# Lesson 3: Exercise 2 - Conform Rider IDs Across PostgreSQL and Neo4j

## Goal

Create a **conformed rider dimension** by reconciling rider identifiers across PostgreSQL (trips) and Neo4j (graph edges). This ensures that analytics can join trips and graph edges using a single, consistent rider key.

## Prerequisites

You should have completed:
- **Lesson 1, Exercise 1**: Connected to PostgreSQL (`raw_trips` table)
- **Lesson 1, Exercise 3**: Connected to Neo4j (graph edges)
- **Lesson 2, Exercise 1**: Designed the `dw_dim_rider` table

## What You Will Build

A Pandas-based conformance process that:

1. Extracts rider identifiers from PostgreSQL trips
2. Extracts rider identifiers from Neo4j graph edges
3. Identifies common and unique riders across systems
4. Creates a unified rider dimension table
5. Validates referential integrity

### Why Conformance Matters

Different source systems often use different naming conventions or ID formats. For example:
- Trips use `rider_id` directly
- Graph edges reference riders as `from_node_id` with `from_node_type = 'Rider'`
- Graph edges also have `rider_segment` attributes not present in trips

Conformance creates a single source of truth for each entity.

---

## Imports and Dependencies

Run this cell first to import all required libraries.

In [None]:
# ========= Imports
import os
from datetime import datetime
from typing import Tuple, List, Set
import numpy as np
import pandas as pd
from sqlalchemy import create_engine, text
from neo4j import GraphDatabase

print("All imports successful!")
print(f"   - pandas version: {pd.__version__}")
print(f"   - numpy version: {np.__version__}")

---
## Configuration

**Important:** These credentials match the populate scripts from Lesson 1. Update only if your environment differs.

In [None]:
# ========= PostgreSQL Configuration ==========
# These match the populate-postgres.py script from Lesson 1.

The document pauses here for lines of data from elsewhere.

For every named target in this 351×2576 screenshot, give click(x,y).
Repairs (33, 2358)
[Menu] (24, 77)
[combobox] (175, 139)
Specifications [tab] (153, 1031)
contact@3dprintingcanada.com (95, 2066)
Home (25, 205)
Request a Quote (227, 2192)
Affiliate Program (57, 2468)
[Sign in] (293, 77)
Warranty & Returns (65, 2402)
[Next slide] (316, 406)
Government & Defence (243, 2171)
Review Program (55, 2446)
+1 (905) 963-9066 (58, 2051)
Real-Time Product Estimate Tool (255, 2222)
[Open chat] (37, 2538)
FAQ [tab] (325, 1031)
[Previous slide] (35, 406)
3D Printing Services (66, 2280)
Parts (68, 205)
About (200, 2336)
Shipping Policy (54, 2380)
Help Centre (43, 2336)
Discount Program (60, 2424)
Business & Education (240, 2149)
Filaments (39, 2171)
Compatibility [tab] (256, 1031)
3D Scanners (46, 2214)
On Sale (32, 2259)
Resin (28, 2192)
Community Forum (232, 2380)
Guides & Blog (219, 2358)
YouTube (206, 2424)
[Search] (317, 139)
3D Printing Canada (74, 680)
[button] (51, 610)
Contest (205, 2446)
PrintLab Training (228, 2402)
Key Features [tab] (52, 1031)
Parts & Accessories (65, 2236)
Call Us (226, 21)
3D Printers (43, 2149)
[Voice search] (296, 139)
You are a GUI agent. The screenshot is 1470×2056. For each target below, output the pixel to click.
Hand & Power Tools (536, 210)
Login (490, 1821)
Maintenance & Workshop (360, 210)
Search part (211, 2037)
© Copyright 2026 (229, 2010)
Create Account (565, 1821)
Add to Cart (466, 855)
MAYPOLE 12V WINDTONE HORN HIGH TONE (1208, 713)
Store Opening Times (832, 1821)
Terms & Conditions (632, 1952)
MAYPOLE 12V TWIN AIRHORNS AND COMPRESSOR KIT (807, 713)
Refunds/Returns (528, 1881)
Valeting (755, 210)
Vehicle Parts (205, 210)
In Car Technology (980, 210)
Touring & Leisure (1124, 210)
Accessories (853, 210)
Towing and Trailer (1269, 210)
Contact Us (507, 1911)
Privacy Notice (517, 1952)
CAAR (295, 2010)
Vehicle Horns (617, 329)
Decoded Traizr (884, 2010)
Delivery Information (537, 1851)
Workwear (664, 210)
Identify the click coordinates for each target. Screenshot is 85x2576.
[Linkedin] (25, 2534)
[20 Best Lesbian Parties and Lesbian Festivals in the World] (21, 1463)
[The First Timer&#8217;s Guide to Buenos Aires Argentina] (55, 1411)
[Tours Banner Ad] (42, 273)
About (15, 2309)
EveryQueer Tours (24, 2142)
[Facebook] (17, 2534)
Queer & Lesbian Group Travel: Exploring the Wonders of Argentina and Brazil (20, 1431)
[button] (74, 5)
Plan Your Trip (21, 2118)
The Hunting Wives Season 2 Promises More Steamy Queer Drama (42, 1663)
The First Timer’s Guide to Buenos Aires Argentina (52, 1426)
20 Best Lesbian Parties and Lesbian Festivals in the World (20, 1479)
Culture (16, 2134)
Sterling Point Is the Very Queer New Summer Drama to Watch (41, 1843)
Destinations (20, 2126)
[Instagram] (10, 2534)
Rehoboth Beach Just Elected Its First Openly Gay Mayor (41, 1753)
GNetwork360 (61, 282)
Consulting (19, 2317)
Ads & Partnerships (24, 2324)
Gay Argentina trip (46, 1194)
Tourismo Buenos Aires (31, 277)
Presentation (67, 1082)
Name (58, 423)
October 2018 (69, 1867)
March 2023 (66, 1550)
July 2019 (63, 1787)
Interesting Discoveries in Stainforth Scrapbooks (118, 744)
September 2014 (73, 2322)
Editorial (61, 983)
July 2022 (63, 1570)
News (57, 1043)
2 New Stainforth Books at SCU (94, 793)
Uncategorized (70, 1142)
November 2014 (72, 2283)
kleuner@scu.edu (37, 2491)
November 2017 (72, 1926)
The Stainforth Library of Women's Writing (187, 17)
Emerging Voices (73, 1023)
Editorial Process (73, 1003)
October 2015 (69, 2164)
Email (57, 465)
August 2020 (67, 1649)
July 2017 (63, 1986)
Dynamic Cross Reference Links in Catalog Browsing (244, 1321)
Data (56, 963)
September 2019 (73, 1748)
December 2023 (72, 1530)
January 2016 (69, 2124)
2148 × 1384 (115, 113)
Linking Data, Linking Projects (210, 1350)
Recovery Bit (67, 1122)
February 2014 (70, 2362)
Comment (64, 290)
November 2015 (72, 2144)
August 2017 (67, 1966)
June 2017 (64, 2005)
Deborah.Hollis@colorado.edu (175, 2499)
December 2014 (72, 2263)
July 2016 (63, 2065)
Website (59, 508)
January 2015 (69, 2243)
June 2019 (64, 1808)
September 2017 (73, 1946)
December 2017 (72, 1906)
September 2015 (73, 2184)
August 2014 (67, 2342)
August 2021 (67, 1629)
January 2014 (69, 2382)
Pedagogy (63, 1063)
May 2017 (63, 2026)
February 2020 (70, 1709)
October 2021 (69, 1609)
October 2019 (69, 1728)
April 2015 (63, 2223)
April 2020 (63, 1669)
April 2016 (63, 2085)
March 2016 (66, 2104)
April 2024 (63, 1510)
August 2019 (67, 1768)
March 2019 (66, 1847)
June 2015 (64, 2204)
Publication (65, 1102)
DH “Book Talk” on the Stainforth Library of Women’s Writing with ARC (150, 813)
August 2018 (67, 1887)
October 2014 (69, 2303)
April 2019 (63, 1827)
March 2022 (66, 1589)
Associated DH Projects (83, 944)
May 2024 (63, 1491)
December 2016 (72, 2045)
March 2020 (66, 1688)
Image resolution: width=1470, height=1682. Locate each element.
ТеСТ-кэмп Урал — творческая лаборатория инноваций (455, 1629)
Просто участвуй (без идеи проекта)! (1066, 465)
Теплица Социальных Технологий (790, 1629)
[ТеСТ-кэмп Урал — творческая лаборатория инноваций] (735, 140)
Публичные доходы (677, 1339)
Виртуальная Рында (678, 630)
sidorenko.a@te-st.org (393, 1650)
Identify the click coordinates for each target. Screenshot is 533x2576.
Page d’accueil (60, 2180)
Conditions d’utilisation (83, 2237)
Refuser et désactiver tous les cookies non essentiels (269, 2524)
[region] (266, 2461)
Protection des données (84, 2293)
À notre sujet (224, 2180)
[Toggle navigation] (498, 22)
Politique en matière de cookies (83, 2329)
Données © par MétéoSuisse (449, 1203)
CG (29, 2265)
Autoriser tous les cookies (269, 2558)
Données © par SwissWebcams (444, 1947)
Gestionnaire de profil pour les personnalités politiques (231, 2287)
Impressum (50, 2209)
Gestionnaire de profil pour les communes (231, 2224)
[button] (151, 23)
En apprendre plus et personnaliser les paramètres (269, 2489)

PG_HOST = "localhost"      # Database host
PG_PORT = "5432"           # Database port
PG_DB = "postgres"         # Database name (populate script uses 'postgres')
PG_USER = "temp"           # User from populate-postgres.py
PG_PASSWORD = "temp"       # Password from populate-postgres.py

PG_URI = f"postgresql://{PG_USER}:{PG_PASSWORD}@{PG_HOST}:{PG_PORT}/{PG_DB}"

# ========= Neo4j Configuration ==========
# These match the populate-neo4j.py script from Lesson 1.

NEO4J_URI = "bolt://localhost:7687"  # Neo4j connection URI
NEO4J_USER = "neo4j"                 # User from populate-neo4j.py
NEO4J_PASSWORD = "neo4jpass"         # Password from populate-neo4j.py

# Output path
OUTPUT_DIM_RIDER = "/tmp/dim_rider_conformed.csv"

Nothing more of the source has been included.